2-6. Half-Cell Performance Evaluation

A half-cell was prepared using the cathode prepared in Inventive Example 3 and Comparative Example 1, and capacity was measured under 0.1C/0.1C charge/discharge conditions and 0.1C/0.3 charge/discharge conditions, respectively, and discharge capacity retention rates according to a rate (C-rate) was evaluated and listed in Table 2 below.

Specifically, the half-cell was prepared in a manner, identical to Inventive Example 1, except that lithium metal with a thickness of 200 μm was used as an anode.

The half-cell was charged at a 0.1 C-rate up to 4.5V under constant current/constant voltage (CC/CV) conditions at 25° C., and then cut-off, and capacity was then measured under 0.1C/0.1C charge/discharge conditions by discharging at a 0.1 C-rate up to 3.0V (CC condition), and the C-rate was changed to 0.3C, and capacity under 0.1C/0.3C charge/discharge conditions was measured.
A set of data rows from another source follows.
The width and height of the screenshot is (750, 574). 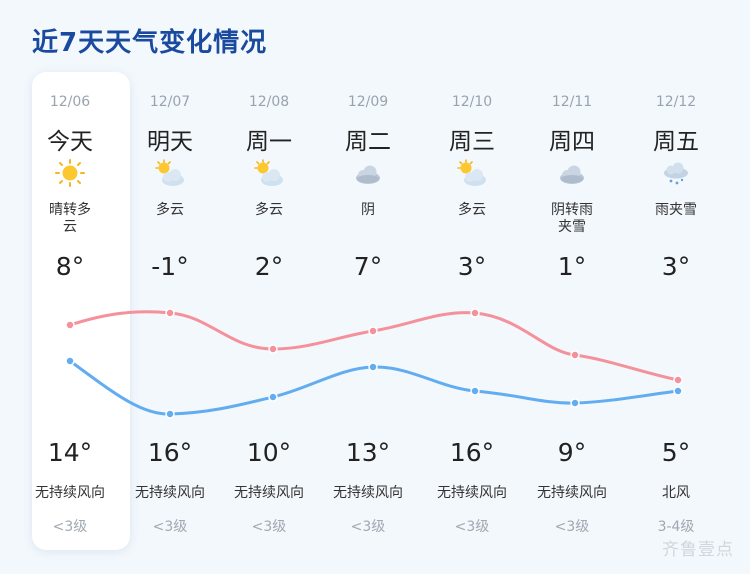 What do you see at coordinates (676, 102) in the screenshot?
I see `day-date: 12/12` at bounding box center [676, 102].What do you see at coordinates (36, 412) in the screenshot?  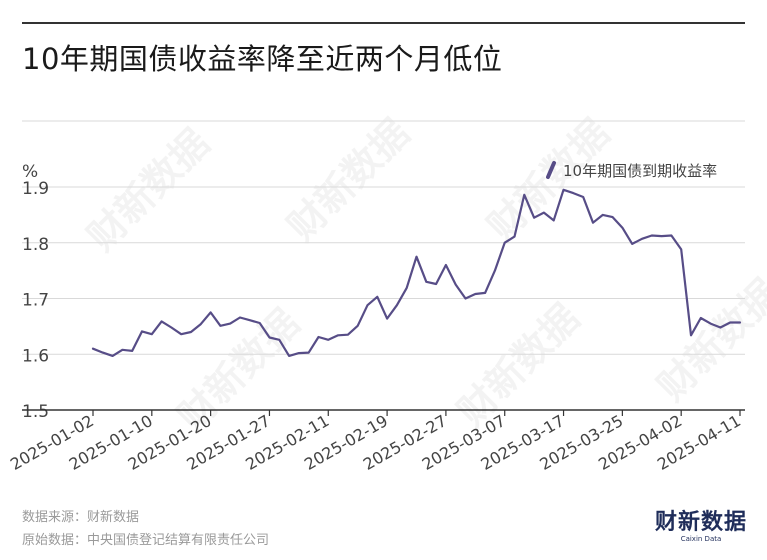 I see `y-tick-label: 1.5` at bounding box center [36, 412].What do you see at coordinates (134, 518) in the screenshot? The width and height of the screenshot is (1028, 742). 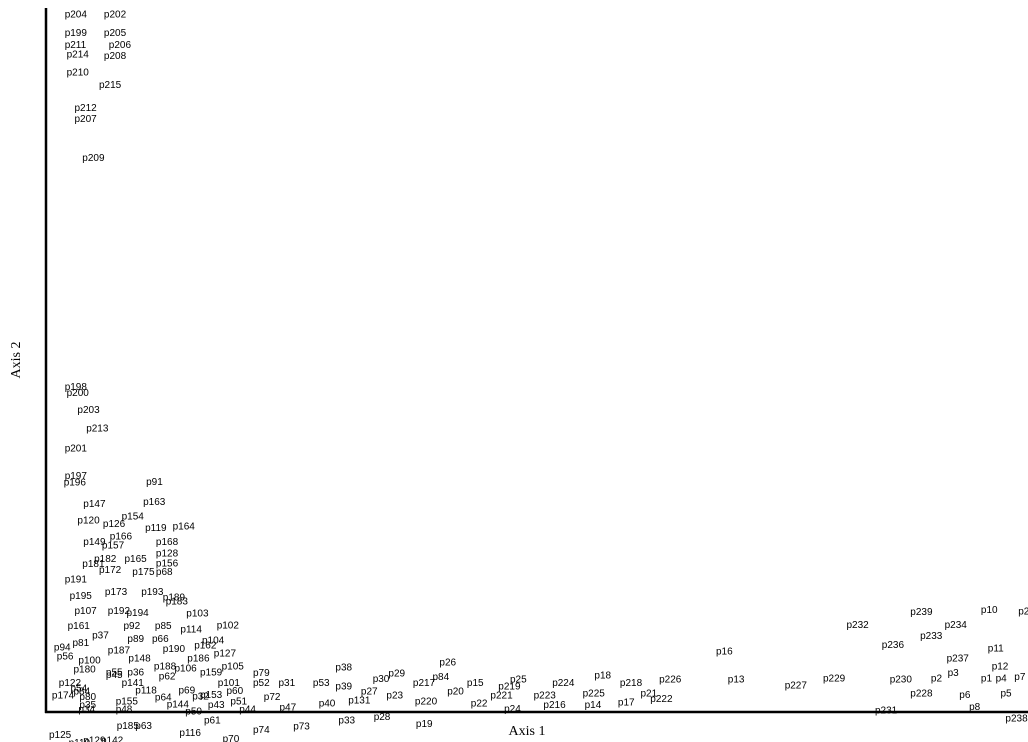 I see `point-label-p154: p154` at bounding box center [134, 518]. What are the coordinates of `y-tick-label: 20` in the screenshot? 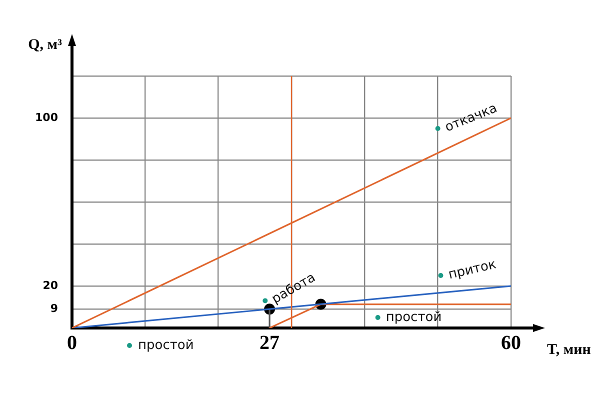 It's located at (50, 285).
In this case, the relative discharge capacity refers to the value obtained by dividing the discharge capacity at 0.3C based on the discharge capacity at 0.1C, and the discharge capacity retention rate refers to the relative discharge capacity at 0.3C multiplied by 100.

TABLE 4
	Relative Discharge Capacity

Cathode	@0.1 C	@0.3 C	Retention Rate (%)
Inventive Example 3	1	0.9634	96.34
Comparative Example 1	—	—	—

As illustrated in Table 4 above, it can be seen that the half-cell of the cathode according to Inventive Example 3 effectively maintains discharge capacity even when the rate increased. For example, it can be seen that a cathode according to an embodiment has uniform flow characteristics of lithium ions even when a thickness thereof increases and has excellent output characteristics.

In summary, a lithium battery according to the present disclosure may simultaneously satisfy a high energy density of 400 Wh/kg or more, excellent lifespan characteristics, and stability, by combining a thick film type cathode in which cathode materials are distributed very uniformly in a thickness direction, and a specific anode.

As described above, the present disclosure has been described with specific matters and limited embodiments and drawings, but this is provided to help a general understanding of the present disclosure, and the present invention is not limited to the aforementioned embodiments, and a person skilled in the art to which the present disclosure pertains may make various changes and modifications.

Accordingly, the concept of the present disclosure should not be limited to the described embodiments, and it will be understood that not only the claims to be described below, but also all those that have equivalent modifications to the claims belong to the scope of the present disclosure.